**Quoted passage**
=== Begin Enclosure ===

Passion 4 Pooches, Articles by Laurie Buckley
It seems it’s time for the annual column about cleaning up after your pet, and otherwise being a responsible pet ownership. Oh, bother. I hoped to never have to right a column about this topic and now it seems that it will a regular affair. I read with frustration and some amusement the recent letters to the editor regarding pet owners on the beach who do not clean up their pet’s waste and do not control their dog’s with a leash.
Oh, if it was a problem ONLY on the beach. Recently on my daily morning walk with my dogs, I was accosted by an unneutered male pit bull whose owners allow him to run loose in the neighborhood. This goes beyond disrespectful to downright dangerous. After fighting him off, I walked several blocks passed a house whose owner just opens the door in the morning and lets the dog wander about. He was friendly but proceeded to follow us/play with us for several blocks. While this made walking my dogs more complicated I was more concerned that he wouldn’t find his way home. And this is all at 6:30 in the morning! Flash forward a couple of days, I and my dogs have a rendezvous, also at 6:30 a.m. with two dogs that are allowed to run the neighborhood in the early hours of the morning. It’s probably safe to say that all these unaccompanied dogs are pottying on everybody’s lawn.

=== End Enclosure ===

**Data supplied**
=== Begin Enclosure ===

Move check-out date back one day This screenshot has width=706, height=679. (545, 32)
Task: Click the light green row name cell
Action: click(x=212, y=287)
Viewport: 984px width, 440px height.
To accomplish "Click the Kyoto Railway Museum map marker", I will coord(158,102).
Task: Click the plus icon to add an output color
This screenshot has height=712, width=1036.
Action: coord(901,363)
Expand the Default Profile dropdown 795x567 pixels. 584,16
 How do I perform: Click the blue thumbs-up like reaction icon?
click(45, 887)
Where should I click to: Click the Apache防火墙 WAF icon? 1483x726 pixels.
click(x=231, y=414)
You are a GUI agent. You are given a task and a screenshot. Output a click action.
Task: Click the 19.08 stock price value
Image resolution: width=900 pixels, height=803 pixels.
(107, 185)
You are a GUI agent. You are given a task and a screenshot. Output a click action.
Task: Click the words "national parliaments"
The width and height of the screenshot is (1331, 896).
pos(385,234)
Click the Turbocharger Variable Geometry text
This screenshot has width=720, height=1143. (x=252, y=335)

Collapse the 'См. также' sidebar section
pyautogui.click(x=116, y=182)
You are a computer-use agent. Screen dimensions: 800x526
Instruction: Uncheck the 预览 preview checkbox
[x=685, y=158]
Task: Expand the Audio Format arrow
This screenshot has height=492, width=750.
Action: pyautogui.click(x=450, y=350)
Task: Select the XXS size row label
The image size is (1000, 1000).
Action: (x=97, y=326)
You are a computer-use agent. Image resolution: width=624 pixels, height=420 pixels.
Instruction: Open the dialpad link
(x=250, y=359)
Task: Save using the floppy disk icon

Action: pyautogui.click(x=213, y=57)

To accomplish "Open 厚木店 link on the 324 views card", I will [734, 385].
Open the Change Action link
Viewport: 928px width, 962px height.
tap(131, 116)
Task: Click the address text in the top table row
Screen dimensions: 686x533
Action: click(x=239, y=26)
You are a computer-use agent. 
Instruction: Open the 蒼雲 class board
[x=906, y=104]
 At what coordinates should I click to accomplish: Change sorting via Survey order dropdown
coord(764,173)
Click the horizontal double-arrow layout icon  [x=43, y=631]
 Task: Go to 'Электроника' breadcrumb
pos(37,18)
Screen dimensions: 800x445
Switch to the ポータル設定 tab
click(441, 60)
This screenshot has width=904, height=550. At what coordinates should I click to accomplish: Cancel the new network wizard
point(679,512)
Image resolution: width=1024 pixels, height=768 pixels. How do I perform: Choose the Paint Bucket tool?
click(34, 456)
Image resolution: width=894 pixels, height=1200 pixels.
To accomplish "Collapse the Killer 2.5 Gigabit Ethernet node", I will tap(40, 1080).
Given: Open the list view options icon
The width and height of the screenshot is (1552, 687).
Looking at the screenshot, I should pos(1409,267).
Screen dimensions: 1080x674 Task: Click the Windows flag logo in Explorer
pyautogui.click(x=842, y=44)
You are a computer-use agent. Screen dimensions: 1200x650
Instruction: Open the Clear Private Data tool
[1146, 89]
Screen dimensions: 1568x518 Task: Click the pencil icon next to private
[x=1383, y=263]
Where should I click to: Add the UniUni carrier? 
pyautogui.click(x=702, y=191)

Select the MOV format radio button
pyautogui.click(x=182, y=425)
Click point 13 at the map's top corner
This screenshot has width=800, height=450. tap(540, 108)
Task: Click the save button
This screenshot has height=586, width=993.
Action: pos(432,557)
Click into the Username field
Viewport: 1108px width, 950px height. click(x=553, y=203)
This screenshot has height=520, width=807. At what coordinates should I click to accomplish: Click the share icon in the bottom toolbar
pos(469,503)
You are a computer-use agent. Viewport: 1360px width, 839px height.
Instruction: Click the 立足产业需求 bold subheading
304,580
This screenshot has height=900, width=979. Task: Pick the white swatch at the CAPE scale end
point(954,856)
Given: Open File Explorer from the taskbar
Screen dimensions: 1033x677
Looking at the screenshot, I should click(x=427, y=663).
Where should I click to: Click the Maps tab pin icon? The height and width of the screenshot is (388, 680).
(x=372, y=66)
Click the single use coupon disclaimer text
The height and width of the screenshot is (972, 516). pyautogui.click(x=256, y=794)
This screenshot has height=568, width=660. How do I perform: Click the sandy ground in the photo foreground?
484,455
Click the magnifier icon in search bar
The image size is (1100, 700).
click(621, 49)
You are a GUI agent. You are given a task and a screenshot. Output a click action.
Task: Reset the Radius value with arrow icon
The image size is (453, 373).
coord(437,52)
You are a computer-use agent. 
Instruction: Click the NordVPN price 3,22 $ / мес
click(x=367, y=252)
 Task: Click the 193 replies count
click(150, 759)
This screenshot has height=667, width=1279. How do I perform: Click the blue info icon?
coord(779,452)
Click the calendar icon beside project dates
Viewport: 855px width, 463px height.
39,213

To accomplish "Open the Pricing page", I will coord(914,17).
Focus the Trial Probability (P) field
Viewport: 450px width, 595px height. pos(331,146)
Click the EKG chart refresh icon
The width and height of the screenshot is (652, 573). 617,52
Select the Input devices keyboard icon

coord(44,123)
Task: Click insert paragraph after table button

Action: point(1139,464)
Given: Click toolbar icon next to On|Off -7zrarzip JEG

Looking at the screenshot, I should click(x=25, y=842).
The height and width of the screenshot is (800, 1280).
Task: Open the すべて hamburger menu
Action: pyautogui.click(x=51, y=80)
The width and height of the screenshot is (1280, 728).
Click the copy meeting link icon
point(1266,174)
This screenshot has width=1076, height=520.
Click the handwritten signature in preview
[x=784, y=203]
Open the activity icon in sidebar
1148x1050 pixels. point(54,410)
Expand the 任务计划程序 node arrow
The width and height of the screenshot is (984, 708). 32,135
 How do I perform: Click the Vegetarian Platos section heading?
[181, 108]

=== End Enclosure ===

**Work instructions**
Continue the column on responsible pet ownership, starting after its last sentence. The items are separate from the column about responsible pet ownership and do not belong to it.

**Solved exercise**
If we were to outlaw dogs on the beach, we would probably have to outlaw them on the entire island, as I doubt my neighborhood is unusual. So I don’t think that’s the answer. We already have laws in place to address these issues. What‘s needed is more enforcement. Dog owners patrolling each other is not working. And it’s certainly turning up the tempers of those involved. And in most cases, these are not visitors behaving badly. These are island residents, who typically walk the same strip of beach about the same time every day. Not that hard to catch if it were to be tried. And while an offender may blow off his neighbor’s comments, he might be a lot more embarrassed if an officer of the law was to approach him on the beach. And of course, a healthy fine never hurt either.
Now the obvious argument against this is that law enforcement does not have the manpower to enforce these laws (why have them then?). I am not sure what the answer is. Maybe the collection of fines might help to pay for the manpower. But I think there is a good case to be made why these laws should be enforced on our island.
Let us review what the Environmental Protection Agency (EPA) has to say about pet waste. Pet waste that is left on the ground may get washed into our storm sewers and go directly into our oceans, rivers, lakes and streams. Obviously there is no “maybe” if the pet is going to the bathroom directly into the ocean. This pollutant can kill fish, birds, and other forms of life and provide nutrients that promote the growth of weeds and algae, making the water green and slimy. And obviously, this water is also unsafe for swimming and drinking. And for the record, it is what is contained in the man made food we feed our pets that makes their waste a hazard, as opposed to that of wild fish, birds and animals.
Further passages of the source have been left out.